* PROBLEM REQUIREMENTS
Exactly as given, repeat all of the entries.
BEGIN SUPPLIED DATA
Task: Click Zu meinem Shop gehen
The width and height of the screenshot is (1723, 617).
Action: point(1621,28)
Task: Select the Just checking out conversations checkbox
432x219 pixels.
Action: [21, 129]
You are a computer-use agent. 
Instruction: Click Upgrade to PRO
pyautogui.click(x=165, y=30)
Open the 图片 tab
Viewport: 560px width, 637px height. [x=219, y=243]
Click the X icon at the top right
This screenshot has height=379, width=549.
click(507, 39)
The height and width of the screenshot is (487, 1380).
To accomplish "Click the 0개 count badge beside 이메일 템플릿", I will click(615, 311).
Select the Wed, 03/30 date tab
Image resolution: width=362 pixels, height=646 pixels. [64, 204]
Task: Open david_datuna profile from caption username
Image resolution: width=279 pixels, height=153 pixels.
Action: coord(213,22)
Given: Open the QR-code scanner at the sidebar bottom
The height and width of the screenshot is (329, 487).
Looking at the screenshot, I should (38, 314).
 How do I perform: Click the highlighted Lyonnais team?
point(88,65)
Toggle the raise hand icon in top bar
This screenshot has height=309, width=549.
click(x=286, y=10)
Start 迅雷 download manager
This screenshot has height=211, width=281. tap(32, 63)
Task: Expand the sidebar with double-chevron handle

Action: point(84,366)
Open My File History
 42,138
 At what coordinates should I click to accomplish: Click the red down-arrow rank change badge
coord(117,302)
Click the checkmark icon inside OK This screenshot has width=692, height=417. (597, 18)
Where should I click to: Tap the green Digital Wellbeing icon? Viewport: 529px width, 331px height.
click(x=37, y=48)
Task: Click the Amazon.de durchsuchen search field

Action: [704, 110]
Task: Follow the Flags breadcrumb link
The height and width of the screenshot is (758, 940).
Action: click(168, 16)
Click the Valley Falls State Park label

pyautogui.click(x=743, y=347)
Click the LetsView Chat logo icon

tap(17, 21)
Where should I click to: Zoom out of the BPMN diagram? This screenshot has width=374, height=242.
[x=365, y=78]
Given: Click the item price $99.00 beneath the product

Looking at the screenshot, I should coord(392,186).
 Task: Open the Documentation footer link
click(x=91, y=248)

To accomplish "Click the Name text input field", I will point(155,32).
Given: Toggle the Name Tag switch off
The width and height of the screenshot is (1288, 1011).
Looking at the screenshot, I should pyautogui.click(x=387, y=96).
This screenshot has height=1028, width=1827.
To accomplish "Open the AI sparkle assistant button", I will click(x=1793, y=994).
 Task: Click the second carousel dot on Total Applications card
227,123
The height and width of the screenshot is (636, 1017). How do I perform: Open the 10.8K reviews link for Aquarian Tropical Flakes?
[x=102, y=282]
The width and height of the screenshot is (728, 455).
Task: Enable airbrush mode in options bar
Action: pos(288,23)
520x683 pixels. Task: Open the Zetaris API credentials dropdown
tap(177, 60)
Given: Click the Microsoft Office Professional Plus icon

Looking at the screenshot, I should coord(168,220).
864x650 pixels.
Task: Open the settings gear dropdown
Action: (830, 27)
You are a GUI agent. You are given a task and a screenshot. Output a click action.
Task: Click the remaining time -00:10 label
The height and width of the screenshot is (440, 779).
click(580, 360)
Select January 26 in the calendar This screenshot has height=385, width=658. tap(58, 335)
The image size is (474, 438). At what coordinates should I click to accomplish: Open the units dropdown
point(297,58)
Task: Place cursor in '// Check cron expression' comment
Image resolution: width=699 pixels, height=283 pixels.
END SUPPLIED DATA
* SOLVED EXERCISE
Task: Click Zu meinem Shop gehen
The width and height of the screenshot is (1723, 617).
Action: point(1621,28)
Task: Select the Just checking out conversations checkbox
432x219 pixels.
Action: [21, 129]
You are a computer-use agent. 
Instruction: Click Upgrade to PRO
pyautogui.click(x=165, y=30)
Open the 图片 tab
Viewport: 560px width, 637px height. [x=219, y=243]
Click the X icon at the top right
This screenshot has height=379, width=549.
click(507, 39)
The height and width of the screenshot is (487, 1380).
To accomplish "Click the 0개 count badge beside 이메일 템플릿", I will click(615, 311).
Select the Wed, 03/30 date tab
Image resolution: width=362 pixels, height=646 pixels. [64, 204]
Task: Open david_datuna profile from caption username
Image resolution: width=279 pixels, height=153 pixels.
Action: coord(213,22)
Given: Open the QR-code scanner at the sidebar bottom
The height and width of the screenshot is (329, 487).
Looking at the screenshot, I should (38, 314).
 How do I perform: Click the highlighted Lyonnais team?
point(88,65)
Toggle the raise hand icon in top bar
This screenshot has height=309, width=549.
click(x=286, y=10)
Start 迅雷 download manager
This screenshot has height=211, width=281. tap(32, 63)
Task: Expand the sidebar with double-chevron handle

Action: point(84,366)
Open My File History
 42,138
 At what coordinates should I click to accomplish: Click the red down-arrow rank change badge
coord(117,302)
Click the checkmark icon inside OK This screenshot has width=692, height=417. (597, 18)
Where should I click to: Tap the green Digital Wellbeing icon? Viewport: 529px width, 331px height.
click(x=37, y=48)
Task: Click the Amazon.de durchsuchen search field

Action: [704, 110]
Task: Follow the Flags breadcrumb link
The height and width of the screenshot is (758, 940).
Action: click(168, 16)
Click the Valley Falls State Park label

pyautogui.click(x=743, y=347)
Click the LetsView Chat logo icon

tap(17, 21)
Where should I click to: Zoom out of the BPMN diagram? This screenshot has width=374, height=242.
[x=365, y=78]
Given: Click the item price $99.00 beneath the product

Looking at the screenshot, I should coord(392,186).
 Task: Open the Documentation footer link
click(x=91, y=248)

To accomplish "Click the Name text input field", I will point(155,32).
Given: Toggle the Name Tag switch off
The width and height of the screenshot is (1288, 1011).
Looking at the screenshot, I should pyautogui.click(x=387, y=96).
This screenshot has height=1028, width=1827.
To accomplish "Open the AI sparkle assistant button", I will click(x=1793, y=994).
 Task: Click the second carousel dot on Total Applications card
227,123
The height and width of the screenshot is (636, 1017). How do I perform: Open the 10.8K reviews link for Aquarian Tropical Flakes?
[x=102, y=282]
The width and height of the screenshot is (728, 455).
Task: Enable airbrush mode in options bar
Action: pos(288,23)
520x683 pixels. Task: Open the Zetaris API credentials dropdown
tap(177, 60)
Given: Click the Microsoft Office Professional Plus icon

Looking at the screenshot, I should coord(168,220).
864x650 pixels.
Task: Open the settings gear dropdown
Action: (830, 27)
You are a GUI agent. You are given a task and a screenshot. Output a click action.
Task: Click the remaining time -00:10 label
The height and width of the screenshot is (440, 779).
click(580, 360)
Select January 26 in the calendar This screenshot has height=385, width=658. tap(58, 335)
The image size is (474, 438). At what coordinates should I click to accomplish: Open the units dropdown
point(297,58)
Task: Place cursor in '// Check cron expression' comment
Image resolution: width=699 pixels, height=283 pixels.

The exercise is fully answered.